TABLE II: Pulse programs used for depositions. Each precursor identifier indicates a pulse/N2-purge pair. For example, the AZO (1:17) film used 76 supercycles, each consisting of 17 cycles of DEZ and water and one cycle of DEZ and TMA. Cycle values were chosen to deposit a film thickness of approximately 200 nm.
Ellipsometry was performed using a Plasmos SD2000 with a HeNe laser at λ = 632 nm. The refractive indices were set as follows: n Si = 3.882, (Palik, 1985) 
${n_{{\rm{Si}}{{\rm{o}}_{\rm{2}}}}}$ = 1.457, (Malitson, 1965), and n ZnO = 2.00.[Reference Madelung, Rössler and Schulz23] A refractive index of 2.00 was used for all ZnO and AZO films. The growth rates obtained from these measurements are in reasonable agreement with similar ALD processes in the literature [Reference Tynell and Karppinen11].

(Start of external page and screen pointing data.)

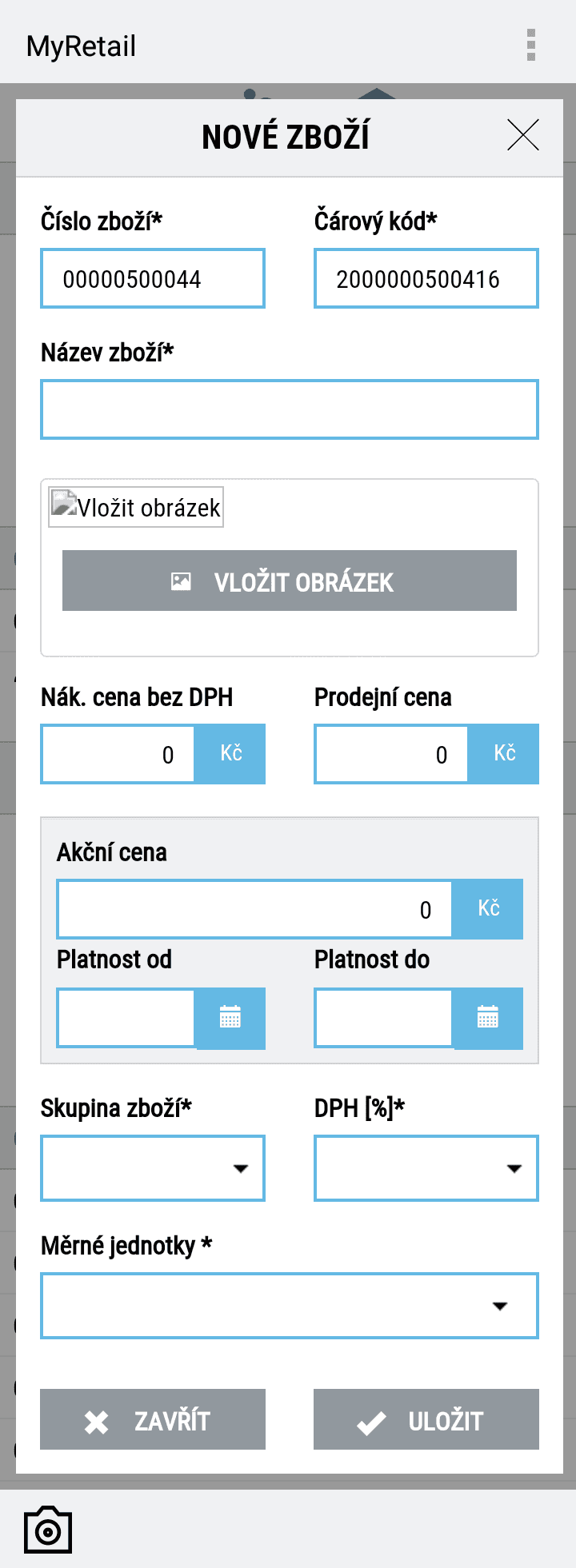The height and width of the screenshot is (1568, 576).
Task: Open the Měrné jednotky dropdown
Action: (290, 1306)
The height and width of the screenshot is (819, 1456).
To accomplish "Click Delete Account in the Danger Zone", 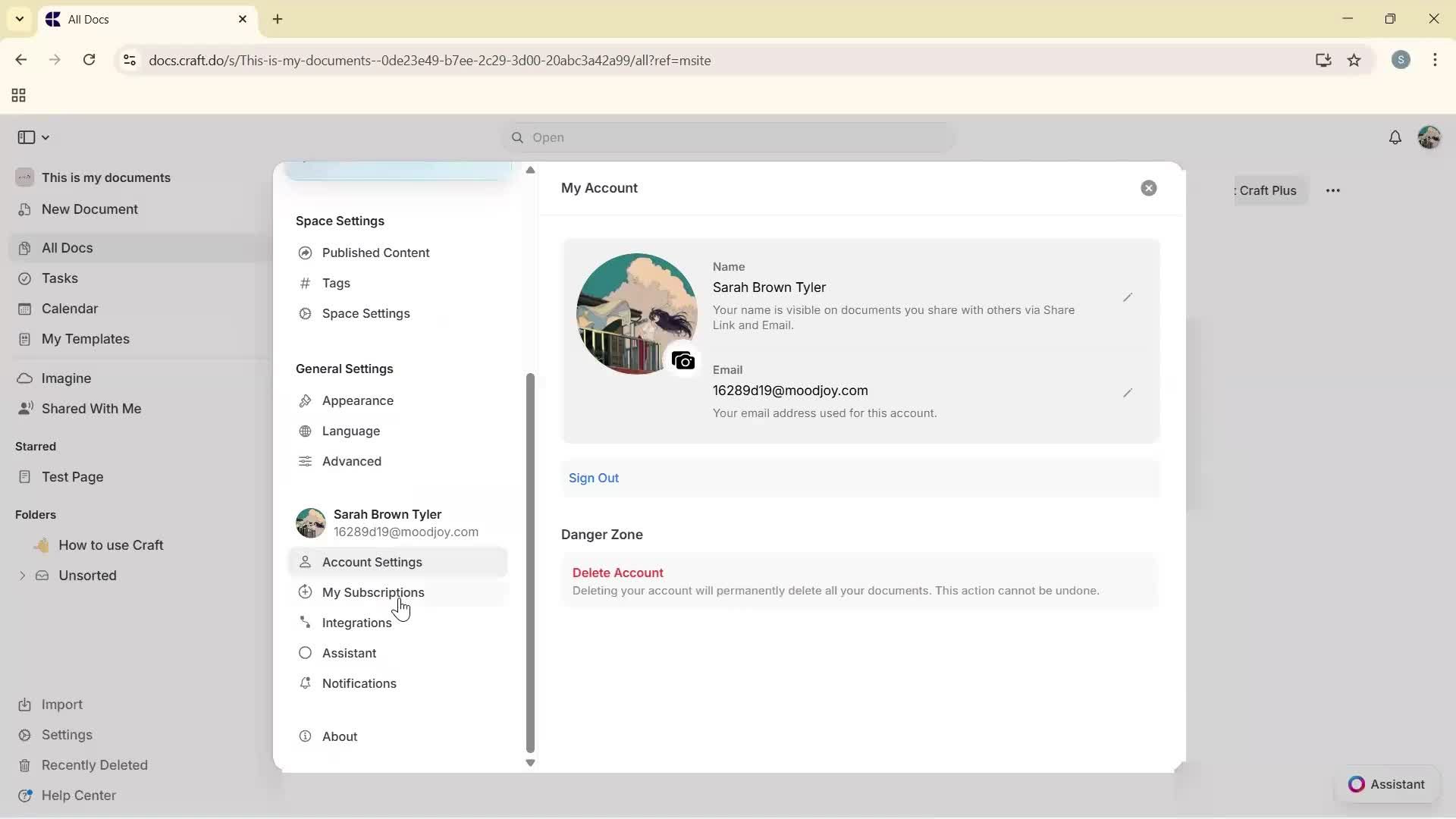I will click(x=617, y=573).
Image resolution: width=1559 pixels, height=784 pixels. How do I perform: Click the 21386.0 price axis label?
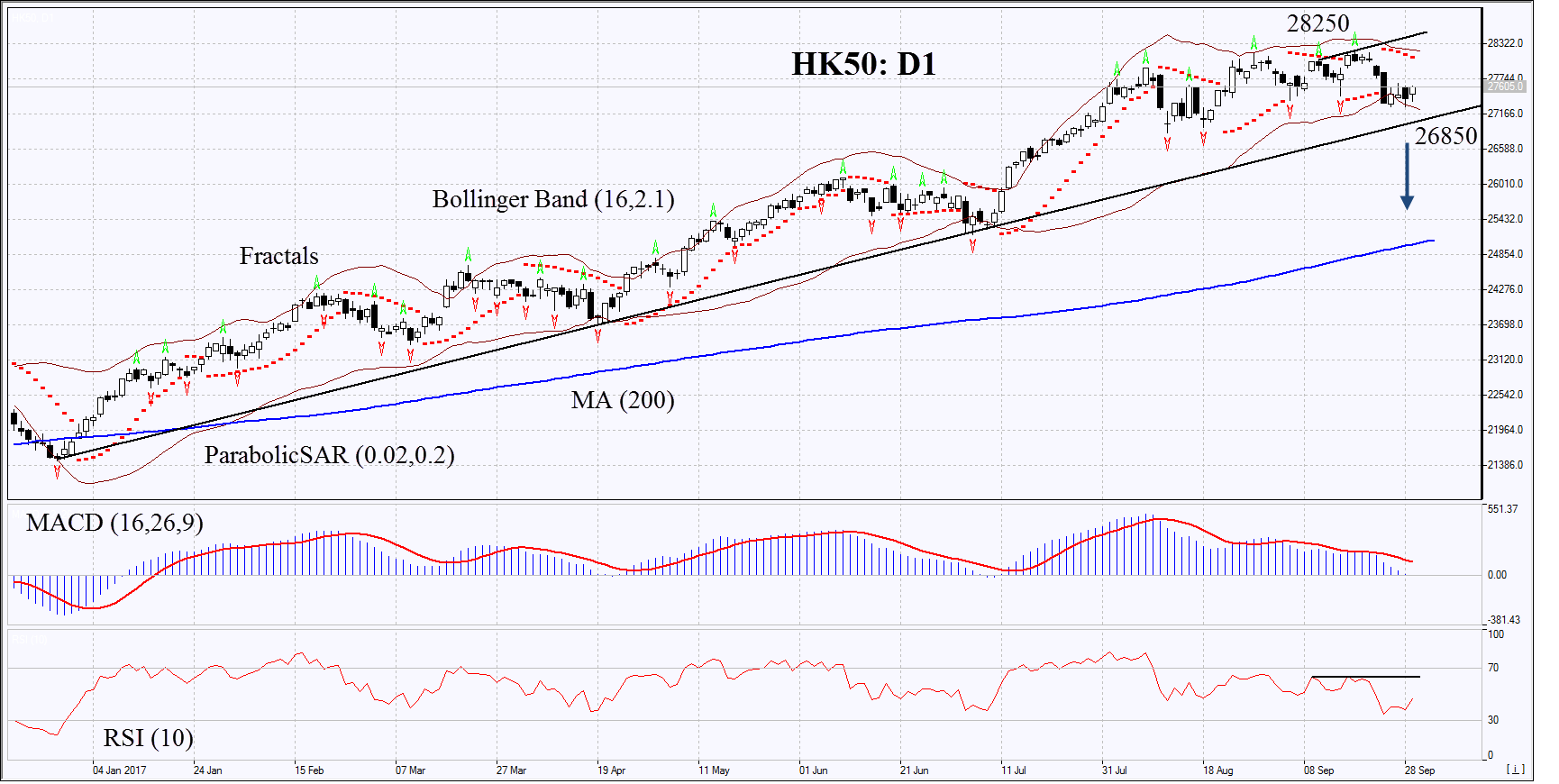tap(1505, 465)
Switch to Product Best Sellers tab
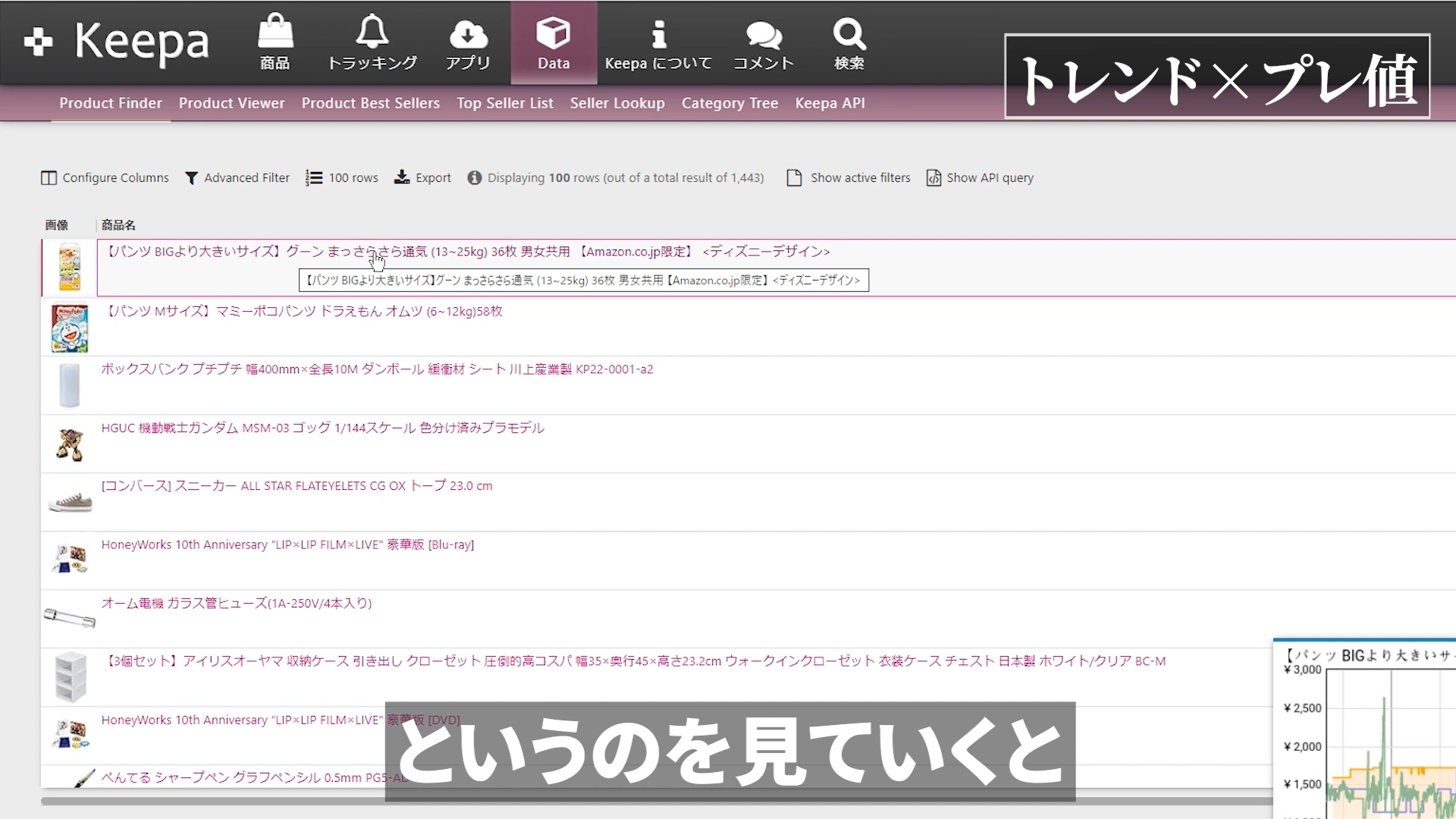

Elemental composition was determined using an Oxford Instruments/INCA energy dispersive spectroscopy system, installed on a Tescan Vega-II XMU Scanning Electron Microscope. All spectra were acquired using a beam acceleration of 20 kV, calibrated to a copper standard.
Sheet resistance was evaluated using a home-built four-point probe (4 PP), and resistivity values were determined from measurements of V, by Eq. (1) [Reference Smits24]
$$\rho = {\pi / {{\rm{ln}}\left( 2 \right)\;{V / {I\;t}}}}\quad ,$$where I was supplied by a constant current source set to 10 mA.
Work functions were measured with a KP Technology SKP5050 scanning Kelvin probe (sKP). The Au probe tip was set to vibrate at 75 Hz. The work function was measured as the sample was scanned over a 10 × 10 grid, taking points every 475 µm. The work function difference measured by the sKP was converted to an absolute sample work function by assuming a tip work function of 5.1 eV.
To ascertain the role of surface species remaining after cleaning, three independent sKP measurements were acquired after three separate surface treatments: (i) as deposited; (ii) a 5 s wash with toluene, hereafter referred to as the “nonpolar rinse”; and (iii) a series of 5 s washes of 2-propanol, ethanol, acetone, and water (the “polar rinse”). Each sample was thoroughly dried with flowing N2 at room temperature before measurement.